## Your objective
Render the entries from the start through the line containing "Action: coord(885,333)", inclusive, as a two-column CSV with the columns "instruction" and "target". Give one row per entry, each value in a single quoted field with line breaks replaced by spaces, and leave the pictures out.

☆ ☆ ☆ ☆ ☆

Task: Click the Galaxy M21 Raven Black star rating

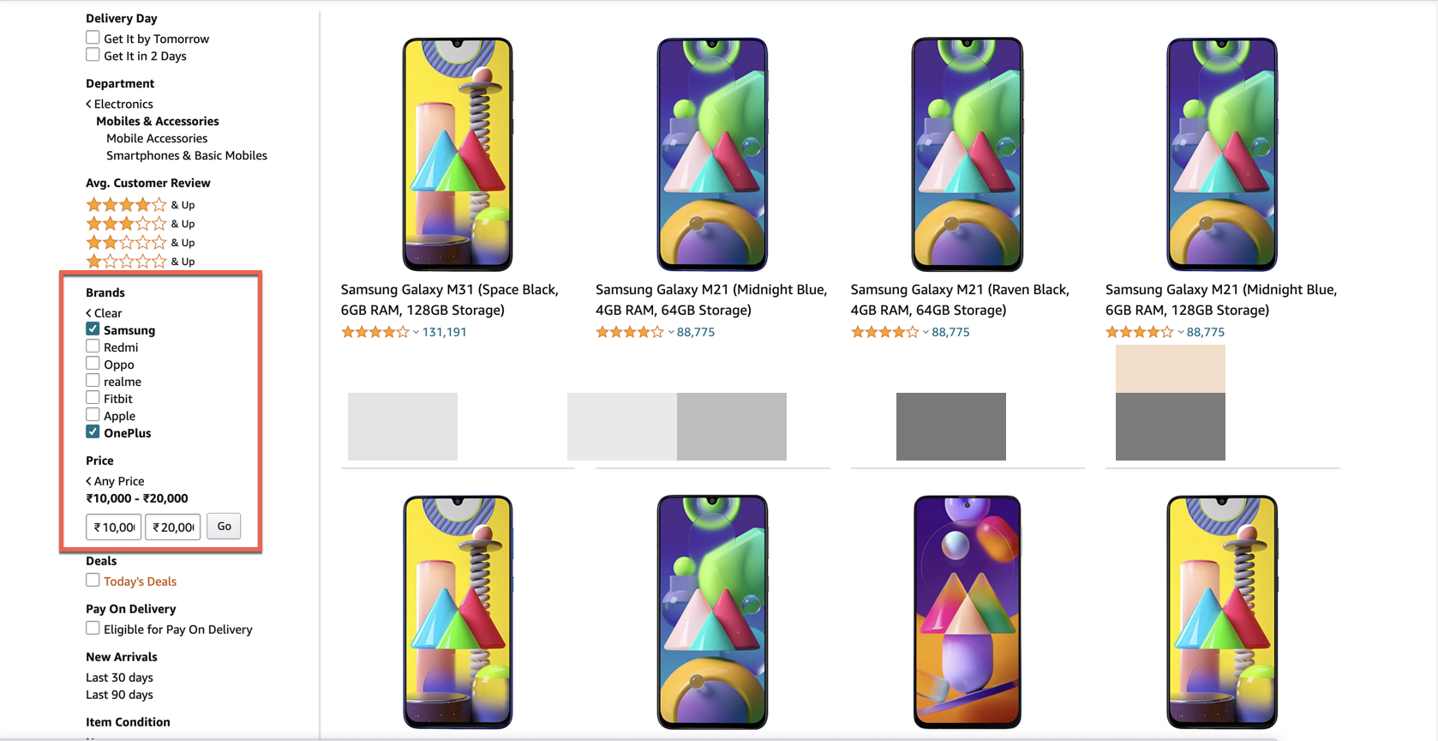Action: coord(885,333)
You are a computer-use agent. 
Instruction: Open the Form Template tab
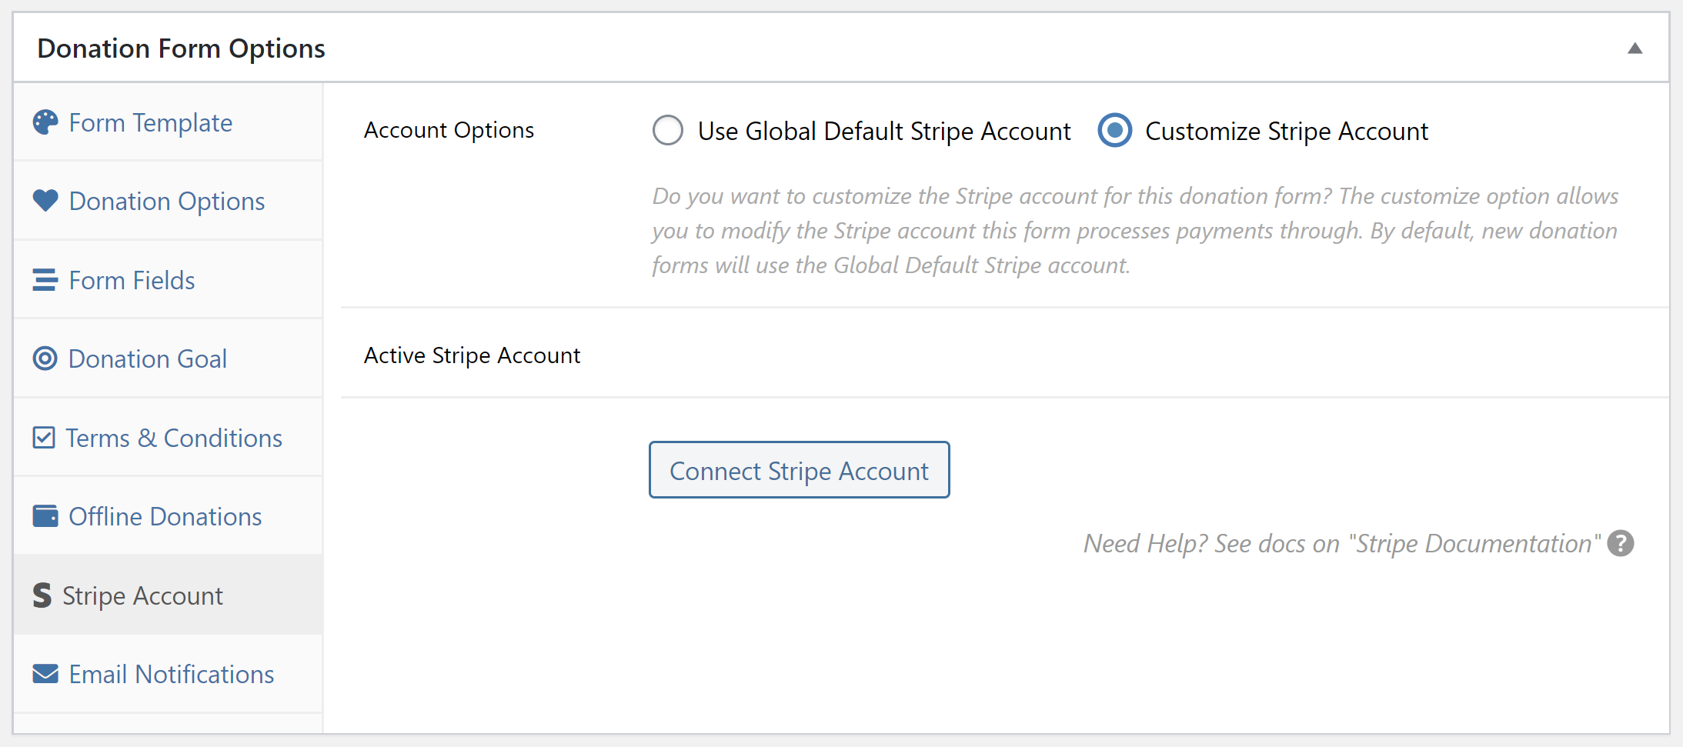coord(150,122)
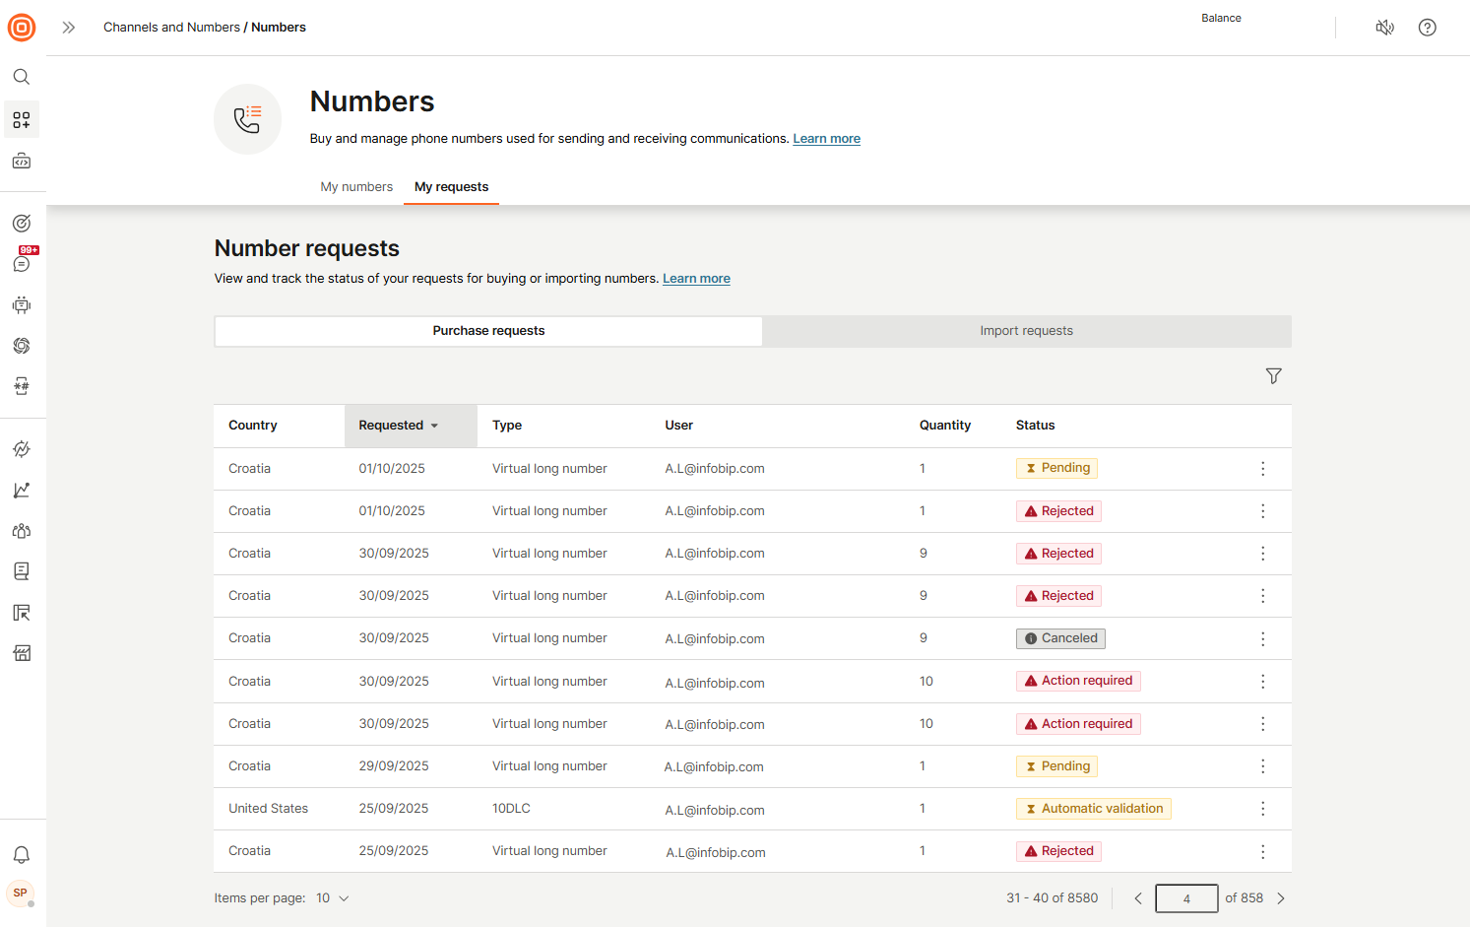Click Learn more link under Numbers heading
The image size is (1470, 927).
pyautogui.click(x=826, y=139)
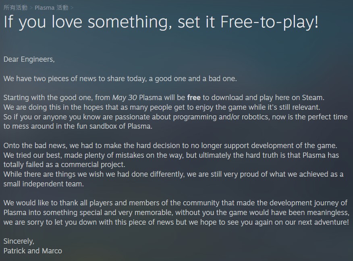Click the Sincerely sign-off
This screenshot has height=261, width=353.
coord(19,241)
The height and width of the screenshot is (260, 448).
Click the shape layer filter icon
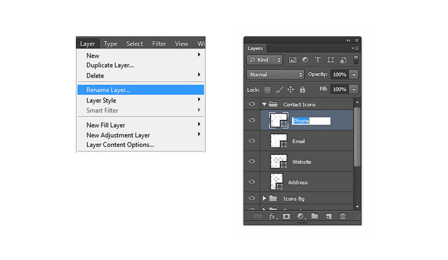click(331, 60)
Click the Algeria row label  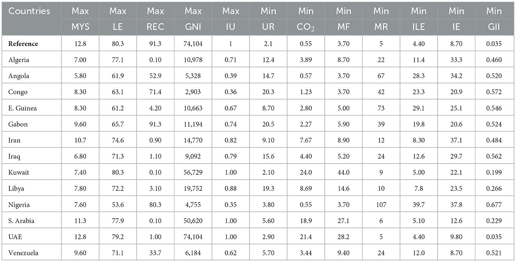(x=18, y=60)
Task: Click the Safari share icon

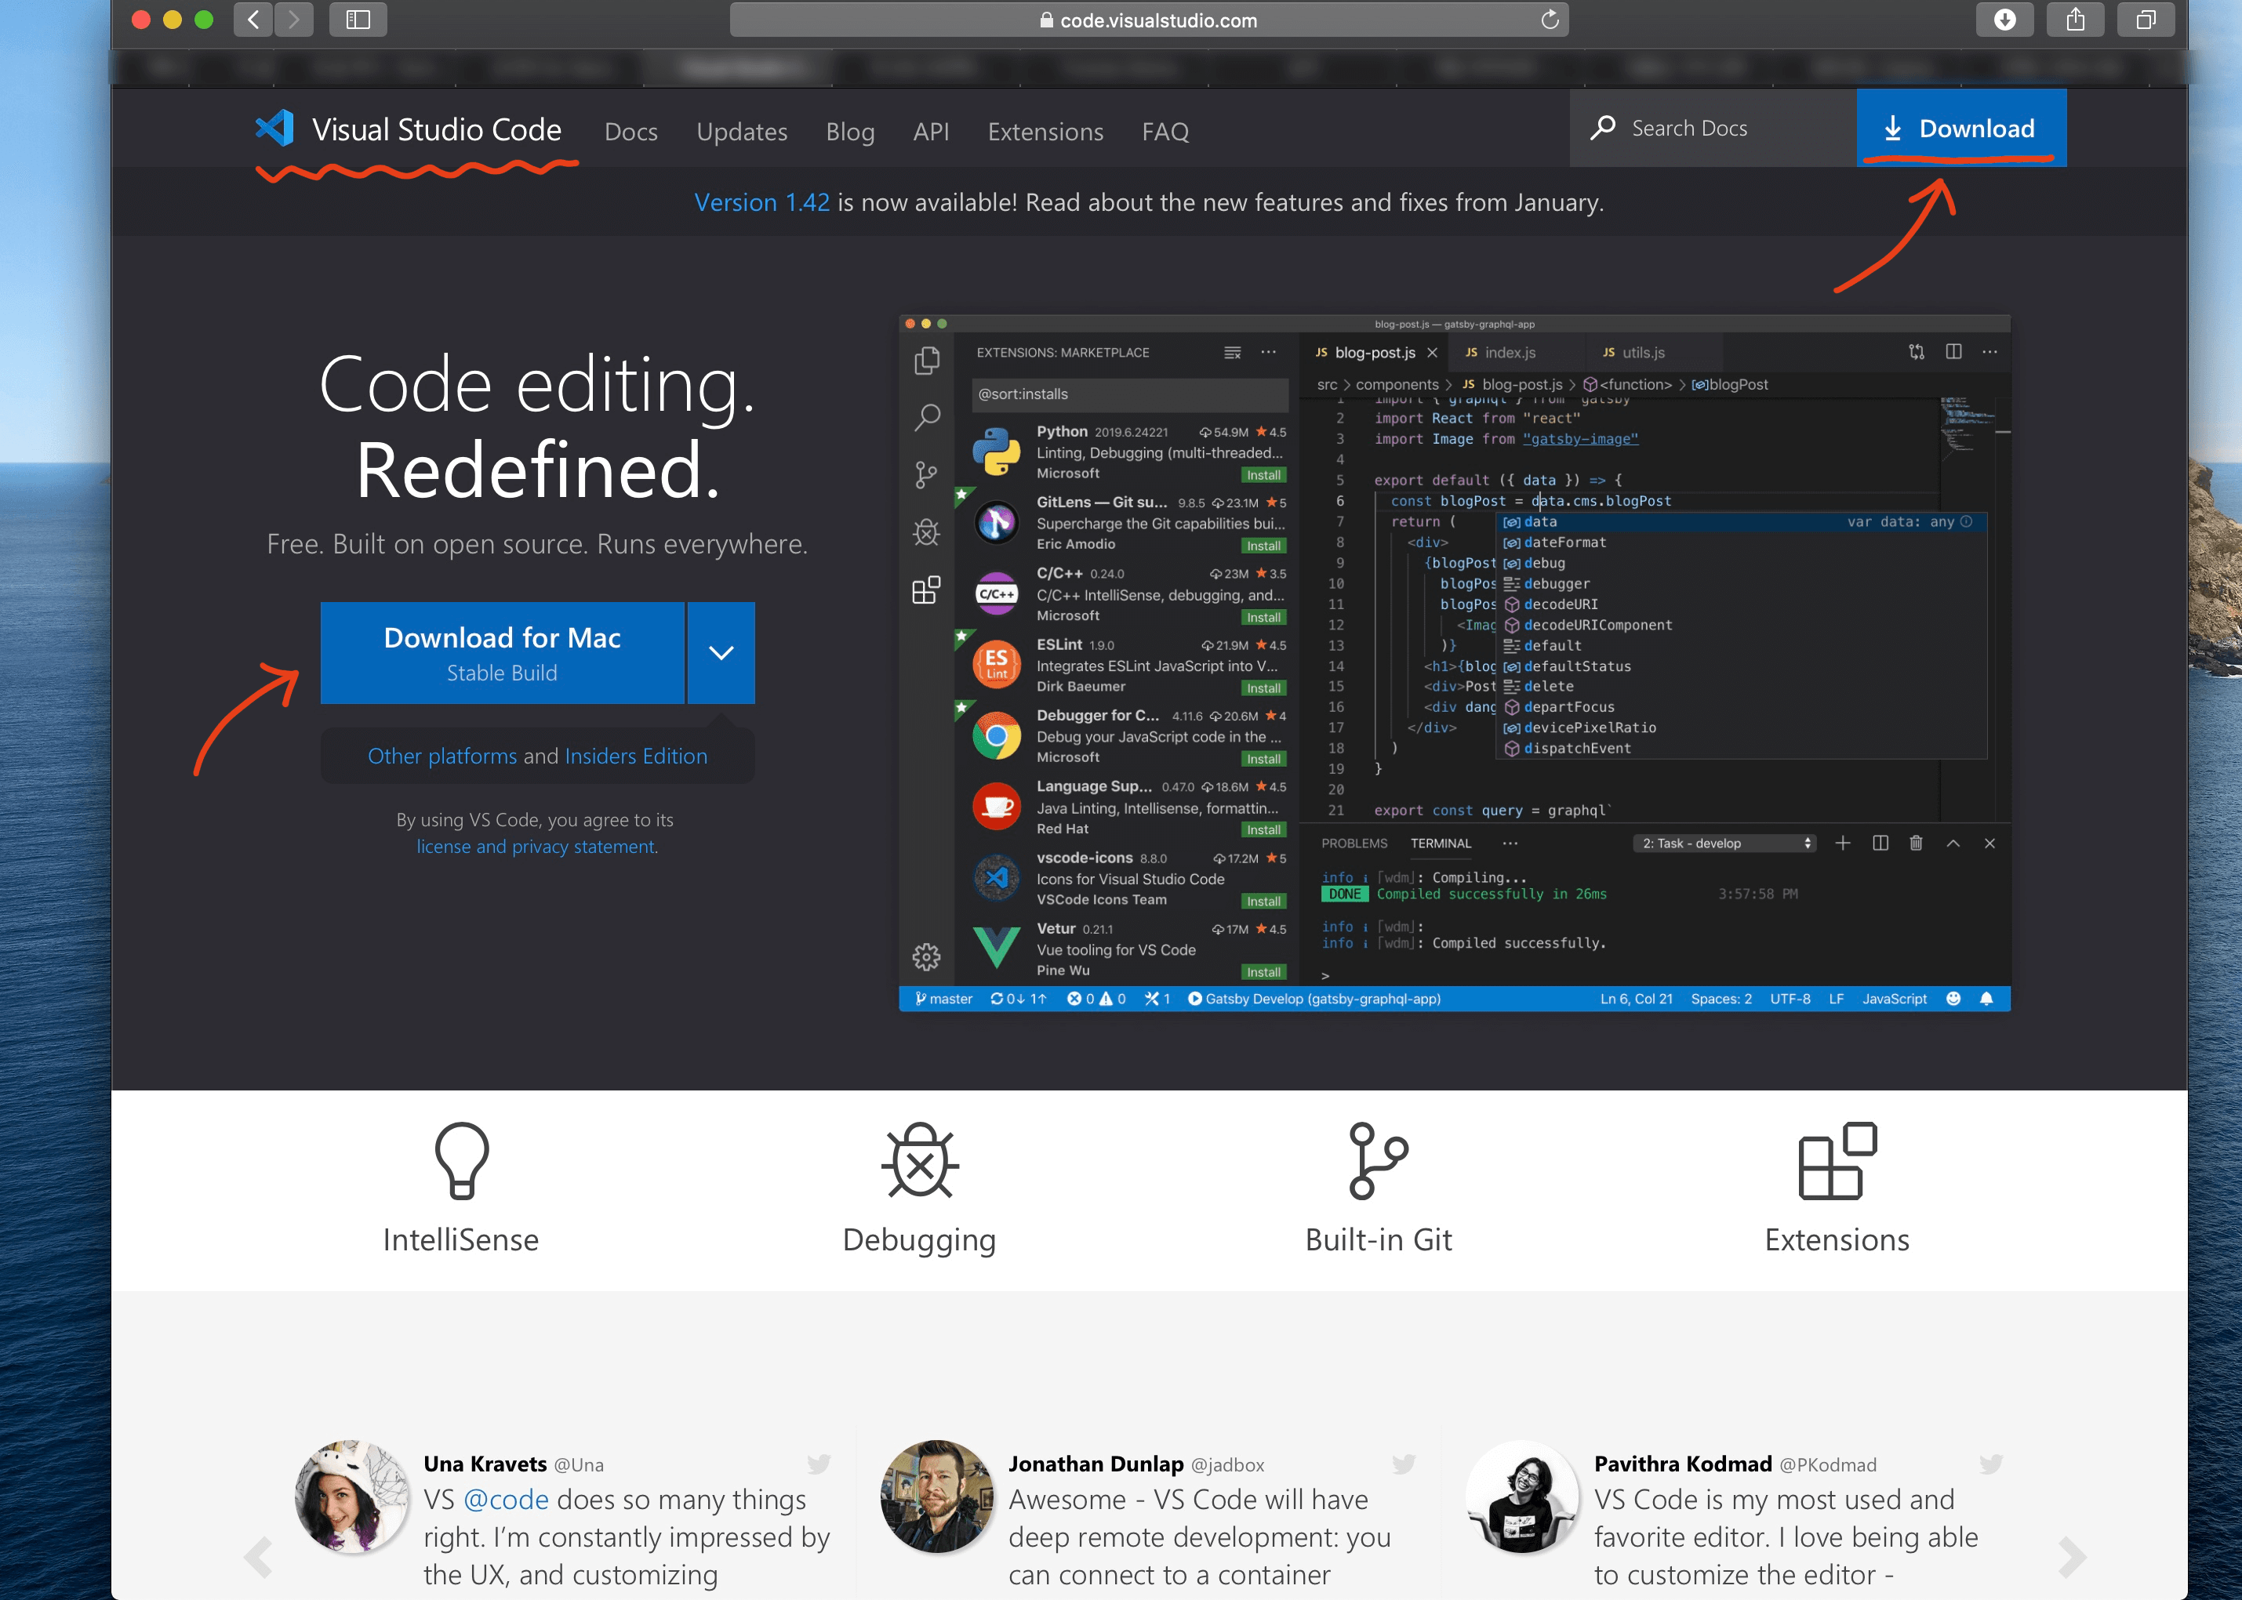Action: pos(2074,20)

☆ ☆ ☆ ☆ ☆

## Completed task
instruction,target
"Task: Click the Galaxy M21 Raven Black star rating","Action: coord(885,333)"